A friend and I recently teamed up and went to a bookshop called Treasure Trove on a book hunt.

Located at the corner of George Silundika Avenue and Sam Nujoma Street, adjacent to Africa Unity Square in Harare, the trove welcomes you with a captivating scent of old books.

“The nostalgic smell of old books takes me back to high school and college,” my friend remarked.

“I go there to sniff old books then sit in the recreational park to think and disconnect from my everyday world.”

The Treasure Trove, however, is more than just a book world, but carries a whole lot more, including furniture items and utensils from way back.

But one can’t just resist being drawn towards shelves of well-catalogued old books, with prices from as little as $1.

It is like you are borrowing a book from a book club.

In between the transitions from one shelf or corner to another are intriguing portraits, artefacts or posters with hilarious quotations that give the place a life of its own, which though not classy, is rich and deep.

To find affordable books is good news not just to readers alone, but also to Zimbabwean writers, who, from the look of the current landscape, demonstrate a little appetite for reading, as enunciated by the poor quality of their offerings.

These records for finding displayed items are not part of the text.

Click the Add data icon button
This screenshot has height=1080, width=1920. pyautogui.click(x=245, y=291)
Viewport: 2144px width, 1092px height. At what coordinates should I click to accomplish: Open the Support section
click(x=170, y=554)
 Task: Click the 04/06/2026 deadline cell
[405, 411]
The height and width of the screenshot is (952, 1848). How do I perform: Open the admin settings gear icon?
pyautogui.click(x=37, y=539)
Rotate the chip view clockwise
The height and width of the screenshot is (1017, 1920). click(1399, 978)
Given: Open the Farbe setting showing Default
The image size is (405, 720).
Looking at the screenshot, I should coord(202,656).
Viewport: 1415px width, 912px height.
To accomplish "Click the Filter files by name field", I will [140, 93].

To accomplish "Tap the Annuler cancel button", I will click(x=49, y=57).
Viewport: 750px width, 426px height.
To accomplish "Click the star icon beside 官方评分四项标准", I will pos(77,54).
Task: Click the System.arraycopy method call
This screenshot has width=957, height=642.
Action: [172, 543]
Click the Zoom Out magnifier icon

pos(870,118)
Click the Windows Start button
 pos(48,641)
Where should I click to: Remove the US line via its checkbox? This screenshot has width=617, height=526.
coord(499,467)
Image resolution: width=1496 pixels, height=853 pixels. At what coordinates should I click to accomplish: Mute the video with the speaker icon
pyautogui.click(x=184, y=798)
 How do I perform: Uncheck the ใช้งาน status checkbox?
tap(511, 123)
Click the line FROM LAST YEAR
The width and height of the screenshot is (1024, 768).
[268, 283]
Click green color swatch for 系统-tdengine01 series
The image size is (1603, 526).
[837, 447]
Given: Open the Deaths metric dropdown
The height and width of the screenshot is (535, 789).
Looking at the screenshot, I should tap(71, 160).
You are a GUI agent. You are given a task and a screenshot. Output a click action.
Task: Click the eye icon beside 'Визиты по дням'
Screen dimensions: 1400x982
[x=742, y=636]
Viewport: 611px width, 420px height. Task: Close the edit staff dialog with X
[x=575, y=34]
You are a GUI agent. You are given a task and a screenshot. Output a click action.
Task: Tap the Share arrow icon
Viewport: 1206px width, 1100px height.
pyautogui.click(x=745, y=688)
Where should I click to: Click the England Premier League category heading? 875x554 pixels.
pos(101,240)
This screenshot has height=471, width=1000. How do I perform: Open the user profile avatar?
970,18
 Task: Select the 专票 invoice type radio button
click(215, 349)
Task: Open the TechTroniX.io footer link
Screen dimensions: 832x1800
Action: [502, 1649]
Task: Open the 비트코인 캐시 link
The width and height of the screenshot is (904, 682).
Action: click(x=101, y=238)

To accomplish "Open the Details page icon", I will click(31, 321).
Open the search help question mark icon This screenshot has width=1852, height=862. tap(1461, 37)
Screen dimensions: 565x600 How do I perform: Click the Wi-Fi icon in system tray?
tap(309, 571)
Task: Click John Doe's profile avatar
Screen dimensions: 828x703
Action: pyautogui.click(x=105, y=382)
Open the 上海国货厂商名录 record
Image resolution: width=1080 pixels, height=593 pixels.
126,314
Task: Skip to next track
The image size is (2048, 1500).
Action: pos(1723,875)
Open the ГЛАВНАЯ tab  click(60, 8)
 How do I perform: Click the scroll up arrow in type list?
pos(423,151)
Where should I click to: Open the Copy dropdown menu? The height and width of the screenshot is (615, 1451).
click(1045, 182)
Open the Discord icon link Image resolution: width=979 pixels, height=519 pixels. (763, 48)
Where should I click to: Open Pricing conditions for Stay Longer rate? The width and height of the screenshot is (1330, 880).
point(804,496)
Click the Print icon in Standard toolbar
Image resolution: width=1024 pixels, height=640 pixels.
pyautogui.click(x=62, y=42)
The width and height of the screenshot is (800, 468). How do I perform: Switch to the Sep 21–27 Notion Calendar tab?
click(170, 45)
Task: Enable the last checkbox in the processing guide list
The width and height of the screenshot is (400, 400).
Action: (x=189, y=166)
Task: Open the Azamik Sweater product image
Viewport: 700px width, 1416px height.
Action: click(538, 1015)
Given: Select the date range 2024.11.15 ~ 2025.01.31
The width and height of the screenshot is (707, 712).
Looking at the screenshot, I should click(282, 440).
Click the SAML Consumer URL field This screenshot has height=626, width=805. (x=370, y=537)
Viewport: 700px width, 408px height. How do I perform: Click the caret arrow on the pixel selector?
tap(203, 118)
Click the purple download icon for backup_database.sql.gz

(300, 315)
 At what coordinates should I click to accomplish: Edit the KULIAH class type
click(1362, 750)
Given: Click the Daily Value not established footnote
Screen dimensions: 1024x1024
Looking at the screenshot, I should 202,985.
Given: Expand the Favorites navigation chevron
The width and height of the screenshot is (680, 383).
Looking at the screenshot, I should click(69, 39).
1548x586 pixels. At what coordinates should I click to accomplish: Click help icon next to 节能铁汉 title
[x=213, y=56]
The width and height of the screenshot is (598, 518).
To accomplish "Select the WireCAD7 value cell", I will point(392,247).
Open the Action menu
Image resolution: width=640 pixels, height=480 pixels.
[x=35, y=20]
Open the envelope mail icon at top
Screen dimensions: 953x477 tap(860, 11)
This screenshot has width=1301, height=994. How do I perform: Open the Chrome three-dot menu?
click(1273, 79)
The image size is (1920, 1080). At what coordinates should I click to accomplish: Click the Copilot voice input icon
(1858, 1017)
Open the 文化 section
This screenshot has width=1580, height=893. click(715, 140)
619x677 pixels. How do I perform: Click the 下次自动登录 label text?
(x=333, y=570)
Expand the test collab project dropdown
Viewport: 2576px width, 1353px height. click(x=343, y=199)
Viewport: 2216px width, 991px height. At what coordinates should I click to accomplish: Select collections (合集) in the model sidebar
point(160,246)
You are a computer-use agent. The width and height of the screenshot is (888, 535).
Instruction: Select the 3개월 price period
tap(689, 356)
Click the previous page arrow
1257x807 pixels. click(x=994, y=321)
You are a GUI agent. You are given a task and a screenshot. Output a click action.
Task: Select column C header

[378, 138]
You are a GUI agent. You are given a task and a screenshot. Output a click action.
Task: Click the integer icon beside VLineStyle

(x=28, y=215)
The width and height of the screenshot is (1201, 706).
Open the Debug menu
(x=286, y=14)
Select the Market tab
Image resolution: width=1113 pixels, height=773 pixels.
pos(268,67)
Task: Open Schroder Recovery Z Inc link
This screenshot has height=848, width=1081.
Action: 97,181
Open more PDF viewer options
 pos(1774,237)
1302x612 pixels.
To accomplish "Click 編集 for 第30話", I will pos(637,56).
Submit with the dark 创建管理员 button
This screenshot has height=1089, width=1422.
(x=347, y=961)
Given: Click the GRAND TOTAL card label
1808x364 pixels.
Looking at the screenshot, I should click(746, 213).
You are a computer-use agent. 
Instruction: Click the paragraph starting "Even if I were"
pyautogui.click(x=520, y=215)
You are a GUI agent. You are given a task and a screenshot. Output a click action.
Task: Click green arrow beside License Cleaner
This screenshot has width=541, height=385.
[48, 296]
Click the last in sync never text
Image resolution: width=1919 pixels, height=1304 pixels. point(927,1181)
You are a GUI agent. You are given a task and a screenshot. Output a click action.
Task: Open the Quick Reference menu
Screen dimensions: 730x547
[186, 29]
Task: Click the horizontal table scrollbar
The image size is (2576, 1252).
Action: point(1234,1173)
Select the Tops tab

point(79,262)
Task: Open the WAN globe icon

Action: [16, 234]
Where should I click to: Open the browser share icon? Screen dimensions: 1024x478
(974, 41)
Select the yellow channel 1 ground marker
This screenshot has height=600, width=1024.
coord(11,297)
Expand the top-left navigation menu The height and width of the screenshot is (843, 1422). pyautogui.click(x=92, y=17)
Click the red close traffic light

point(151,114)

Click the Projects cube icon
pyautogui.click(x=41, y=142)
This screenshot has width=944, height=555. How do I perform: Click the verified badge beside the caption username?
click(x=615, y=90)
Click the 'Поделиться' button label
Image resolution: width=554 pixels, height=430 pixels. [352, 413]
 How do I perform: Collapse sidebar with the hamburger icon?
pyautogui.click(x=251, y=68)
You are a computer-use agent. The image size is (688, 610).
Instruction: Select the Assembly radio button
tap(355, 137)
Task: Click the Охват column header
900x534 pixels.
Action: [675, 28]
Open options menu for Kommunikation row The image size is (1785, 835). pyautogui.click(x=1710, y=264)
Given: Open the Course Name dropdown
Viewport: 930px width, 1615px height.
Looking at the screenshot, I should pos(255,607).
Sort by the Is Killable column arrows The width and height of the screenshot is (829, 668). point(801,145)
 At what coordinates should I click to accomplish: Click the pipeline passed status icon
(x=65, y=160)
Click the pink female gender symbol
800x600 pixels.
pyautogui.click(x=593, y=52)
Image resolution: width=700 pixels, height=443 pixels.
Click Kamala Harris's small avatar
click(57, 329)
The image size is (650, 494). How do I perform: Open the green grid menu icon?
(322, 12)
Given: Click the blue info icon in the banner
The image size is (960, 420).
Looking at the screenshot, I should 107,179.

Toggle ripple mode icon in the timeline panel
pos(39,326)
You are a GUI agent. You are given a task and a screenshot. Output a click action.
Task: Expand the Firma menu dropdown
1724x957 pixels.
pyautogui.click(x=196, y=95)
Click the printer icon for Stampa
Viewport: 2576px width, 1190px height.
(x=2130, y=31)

From wide reading will come a desire for diversity, diffusion, quality and depth.

Unlike in other bookshops, where the primary concern of the salesman is to close the deal, in here, you find only two, who are not afraid to lose the sale or to get their books stolen.

They just greet you with a bright smile and they let you roam the shop, as you seek to find which book can serenade you.

I found that fascinating. While some feel ignored if they are not given further attention, for the introverted type like me, being left to roam alone in my treasure land is what is ideal, for that way, I do not feel guilty or indebted if I walk out without making a buy.

It makes for an environment of a library built on trust.

The shelf and server monitoring are a product of lack of trust and are typical of high thievery zones.

However, a move towards more engagement with the people either through social media or through physical ways will do no big harm, if any.

The name Treasure Trove is not only catchy, but it gives an impression of what the shop stands for.

Treasure trove refers to “valuables of unknown ownership that are found hidden and declared the property of the crown.”

Following the abolishment of the concept in 1996, it now simply means, “a collection or store of valuable or delightful things”.

Indeed, Harare’s Treasure Trove caters for science fiction, romance, do it yourself, adventure, child literature, travel and motivational literature genres fanatics.

As such, dreadlocked, bald and punky readers slowly walk in and out of the shop to buy their Wilbur Smiths, Dan Browns, Danielle Steels, Robert Ludlums and so on.

Time travels as you are given a chance to view some old furniture, old binoculars and even kitchenware from before the turn of the millennium or from the colonial era.

Of note are typewriters that could be an archaeological treasure in this age of technology, where the sentimentality of writing has changed.

What can stand as the largest flaw of the bookstore is the absence of equally elaborate African literature in the catalogue.

That, however, can stand as a reflection of the African problem surrounding the issue of publishing.